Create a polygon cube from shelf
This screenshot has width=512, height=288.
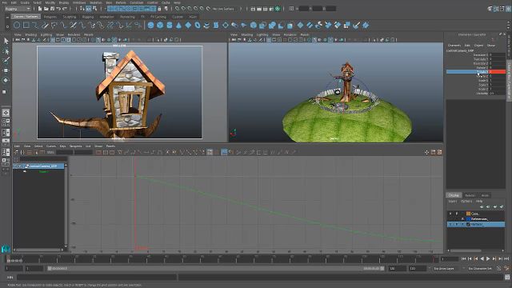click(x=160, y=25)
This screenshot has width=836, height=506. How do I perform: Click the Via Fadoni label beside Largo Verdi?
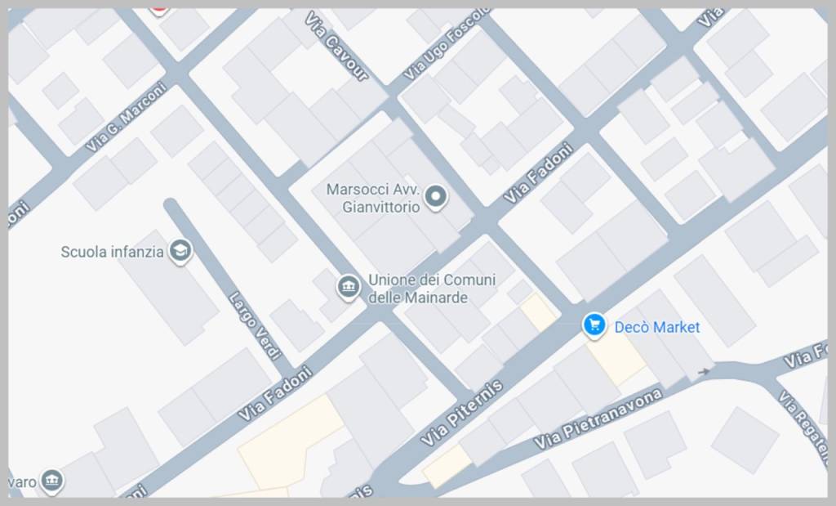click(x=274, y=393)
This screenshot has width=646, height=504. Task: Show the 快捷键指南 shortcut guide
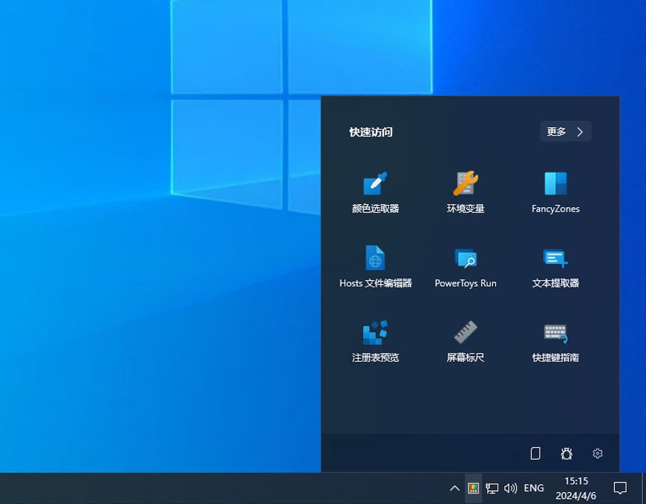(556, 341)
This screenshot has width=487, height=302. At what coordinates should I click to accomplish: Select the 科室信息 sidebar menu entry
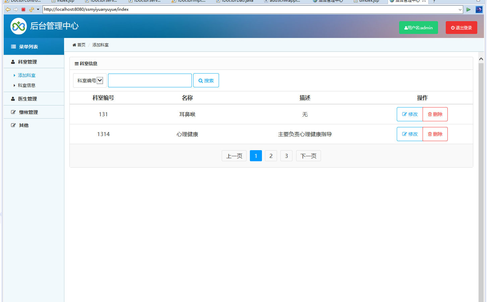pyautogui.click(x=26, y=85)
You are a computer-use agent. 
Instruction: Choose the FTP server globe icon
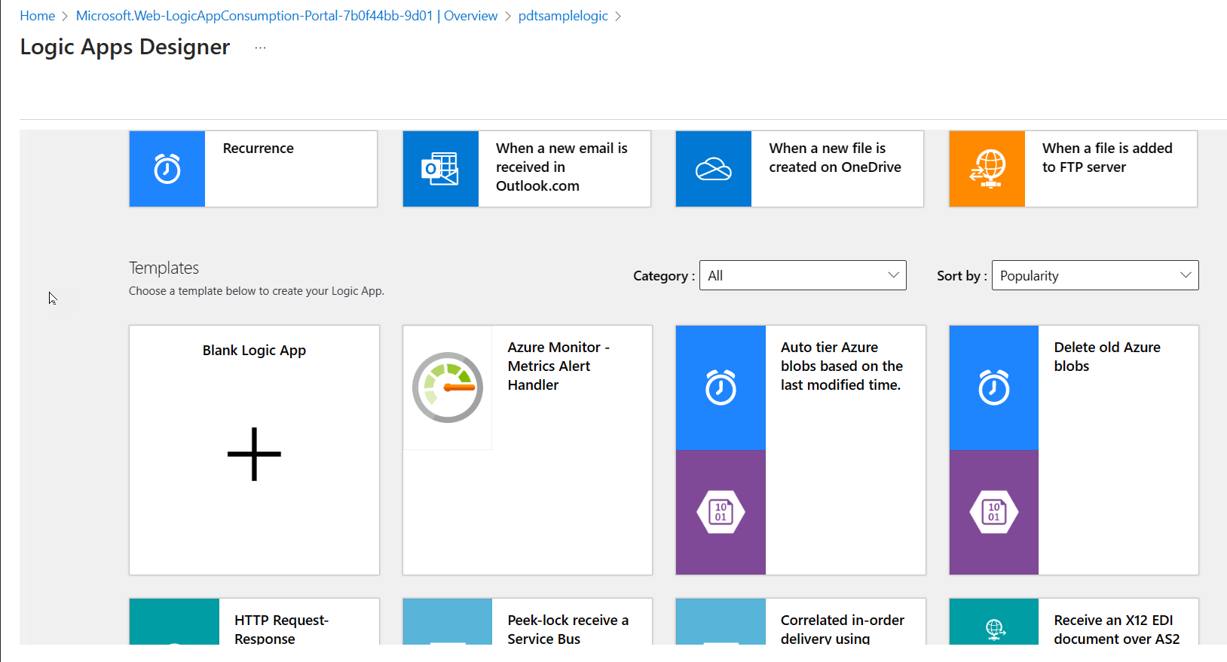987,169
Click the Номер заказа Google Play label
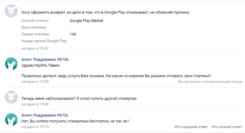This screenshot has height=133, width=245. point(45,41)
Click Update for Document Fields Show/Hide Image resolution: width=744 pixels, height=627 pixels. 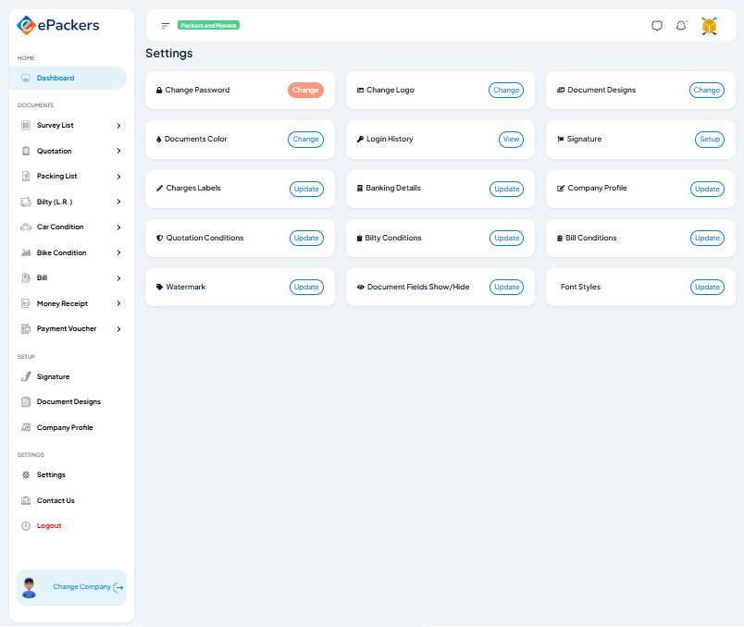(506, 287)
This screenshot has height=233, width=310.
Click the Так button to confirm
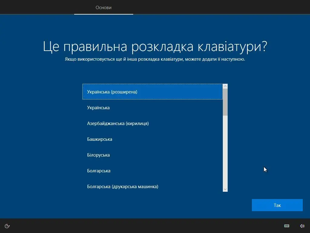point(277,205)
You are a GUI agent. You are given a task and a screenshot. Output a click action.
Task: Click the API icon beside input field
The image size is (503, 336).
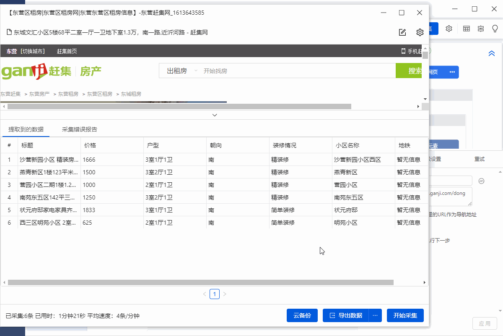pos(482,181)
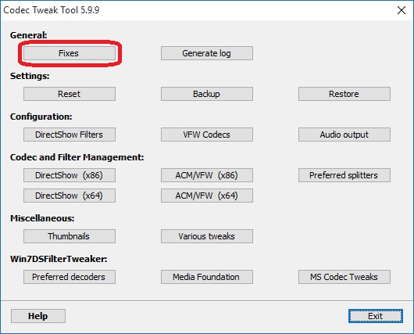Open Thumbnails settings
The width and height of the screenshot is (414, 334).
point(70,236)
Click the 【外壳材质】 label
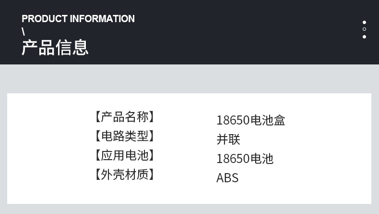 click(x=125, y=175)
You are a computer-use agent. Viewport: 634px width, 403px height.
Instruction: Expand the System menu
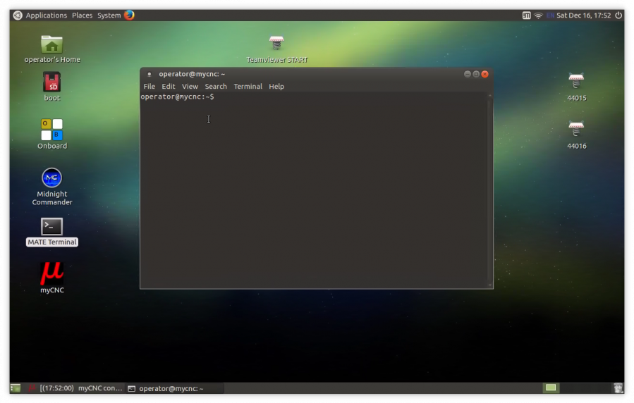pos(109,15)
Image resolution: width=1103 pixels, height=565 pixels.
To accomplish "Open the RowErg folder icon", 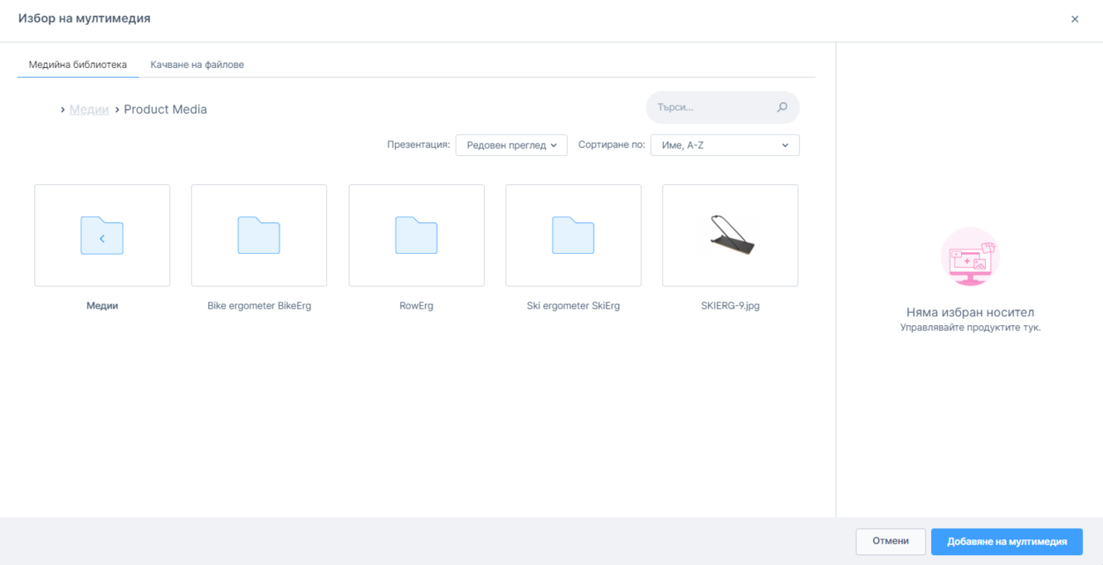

***

### WHAT TO DO
Find the string "agent" in the entries above. Copy each line where it occurs.

### RESULT OF THE TASK
You are a computer-use agent. 
You are a GUI agent. You are given a task and a screenshot. Output a click action.
You are a computer-use agent. Viewport: 634px width, 403px height.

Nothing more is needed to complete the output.